* [EXTRACTED RECORDS]:
--------------------------------------------------

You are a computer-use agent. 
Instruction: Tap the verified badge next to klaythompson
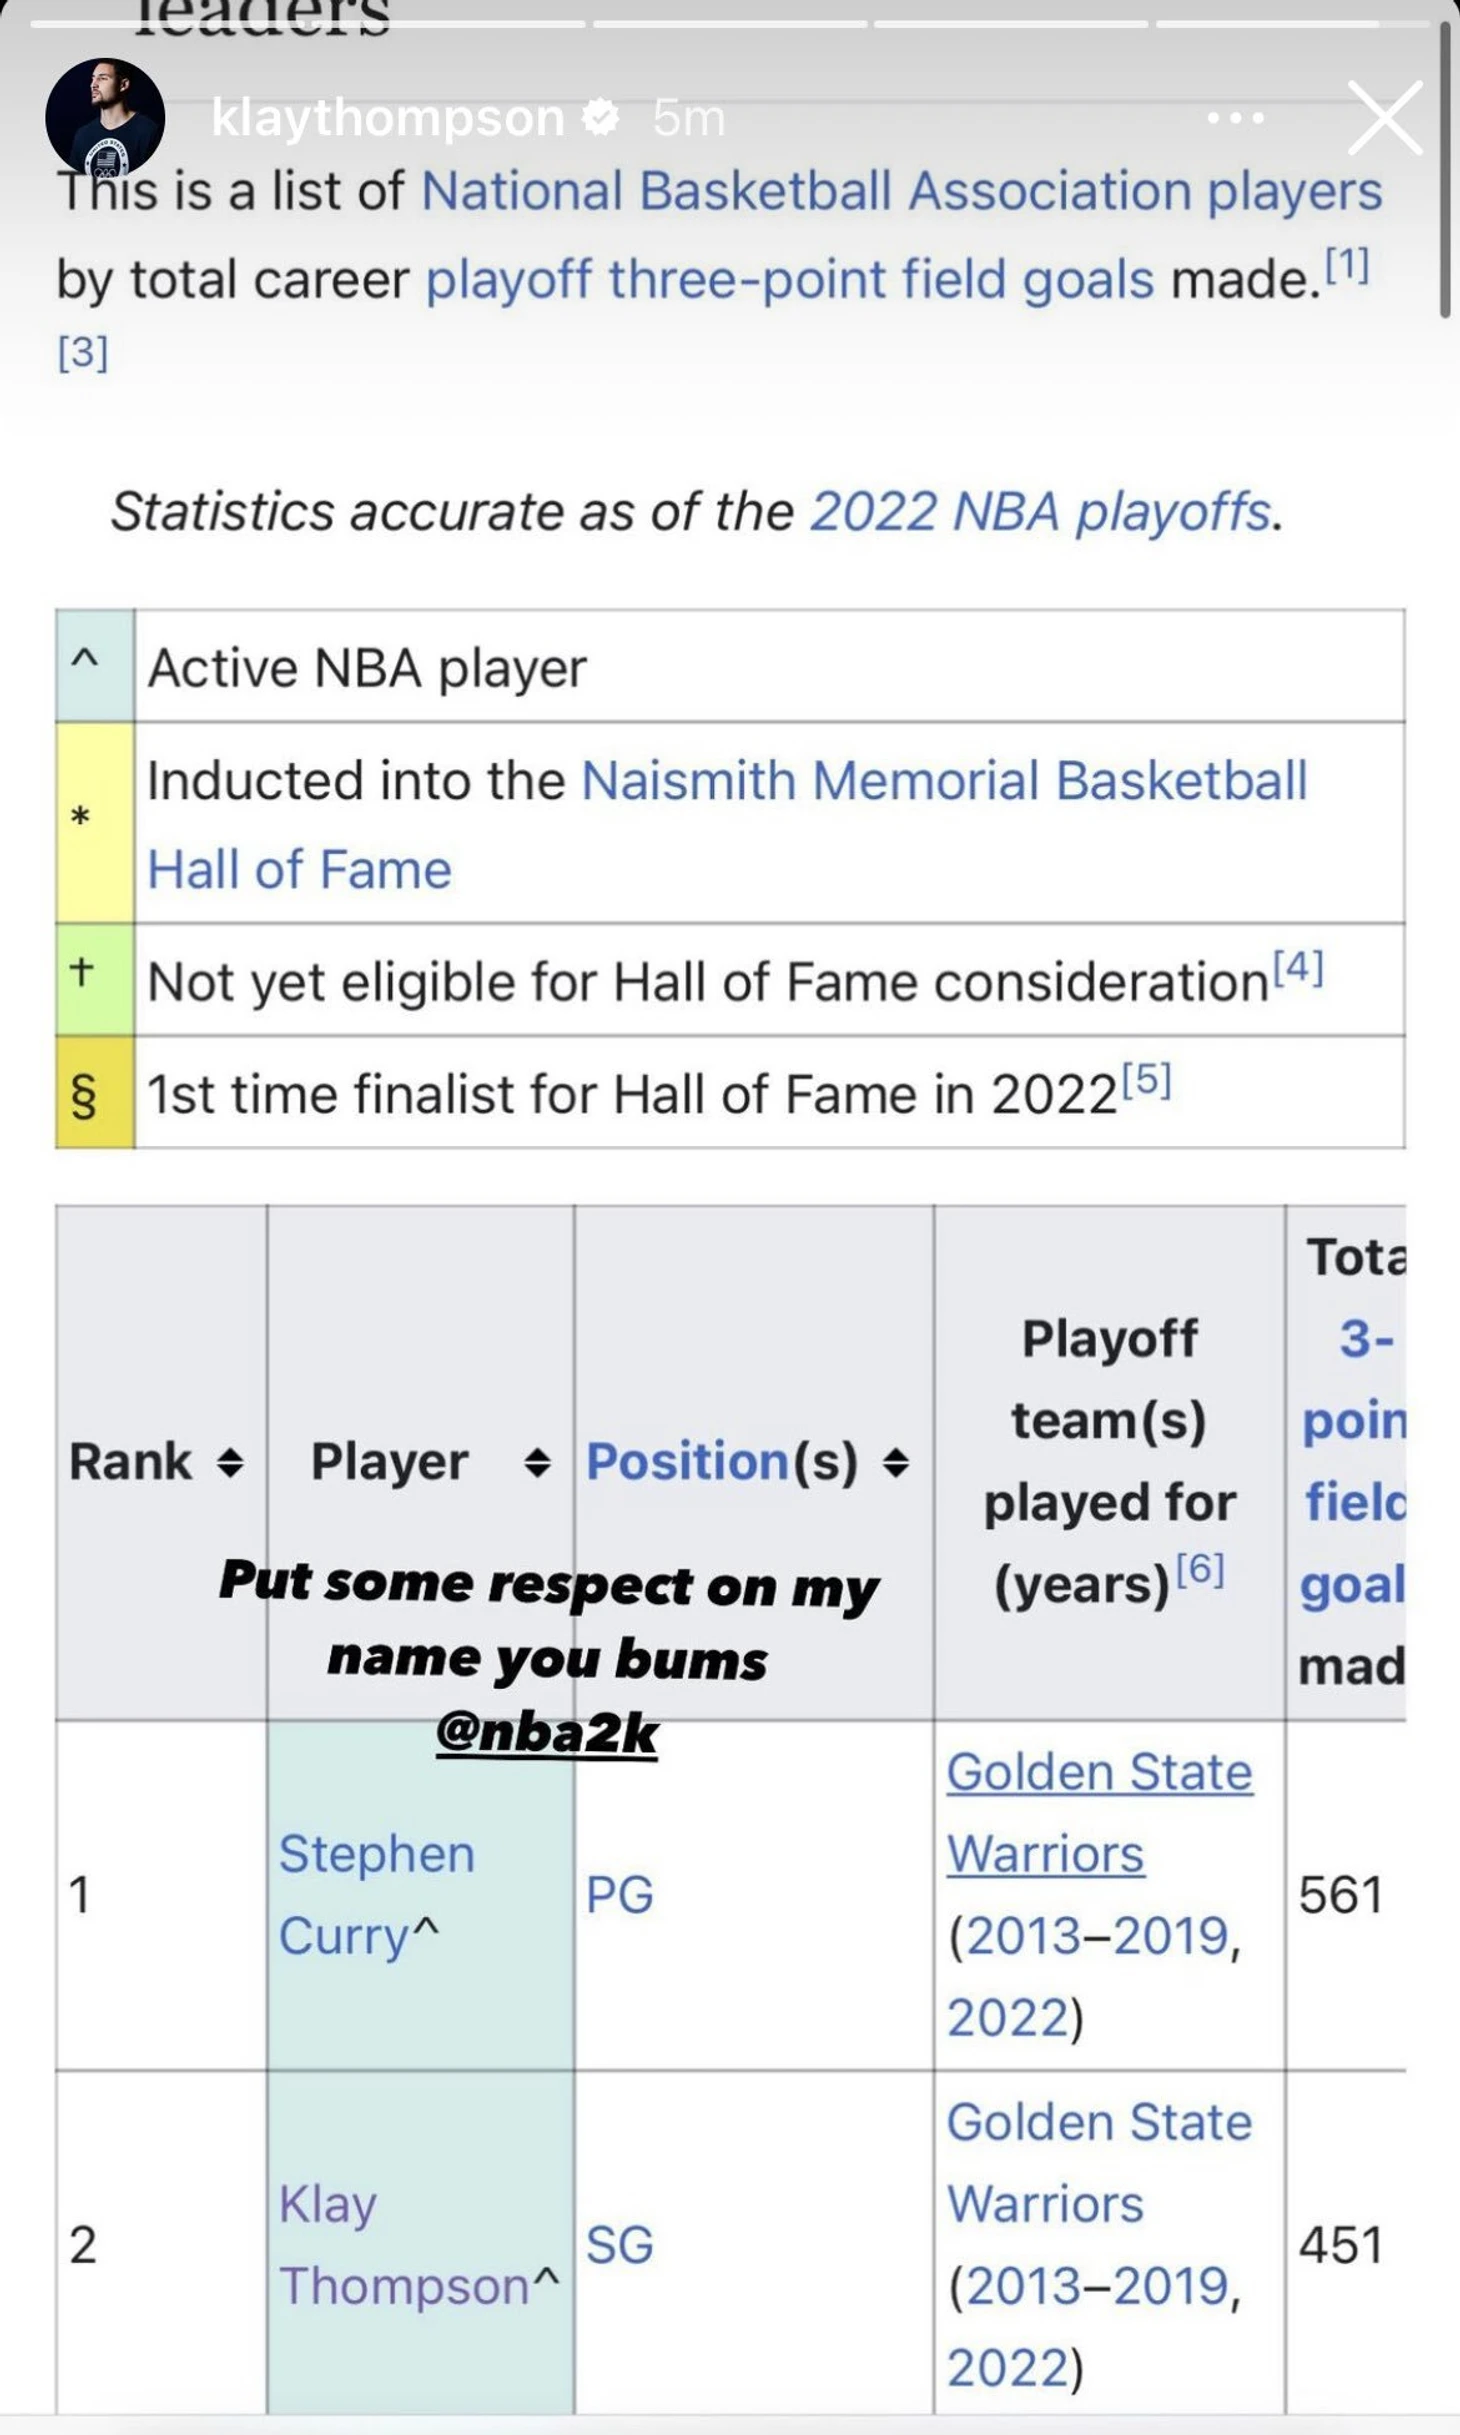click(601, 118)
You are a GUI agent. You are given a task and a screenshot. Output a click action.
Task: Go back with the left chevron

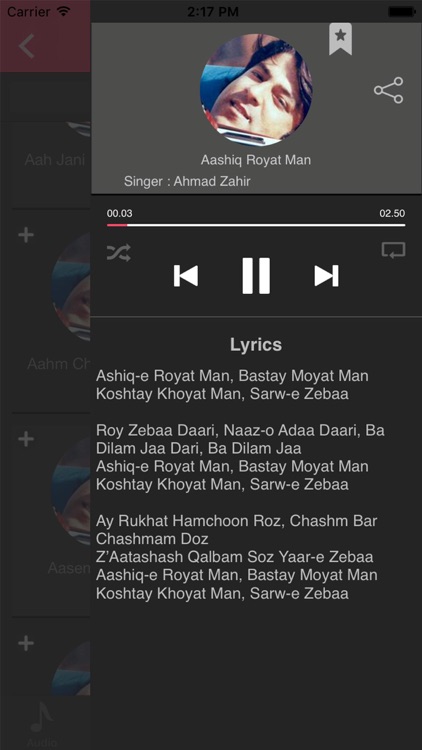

--------------------------------------------------

* [HOW TO COMPLETE THIS TASK]:
Omitting all images, retype each line of the records precisely.

* [TASK OUTPUT]:
You are a computer-use agent. 
Instruction: Tap the verified badge next to klaythompson
click(601, 118)
You are a GUI agent. You are given a task and a screenshot. Output a click action.
Task: Go back with the left chevron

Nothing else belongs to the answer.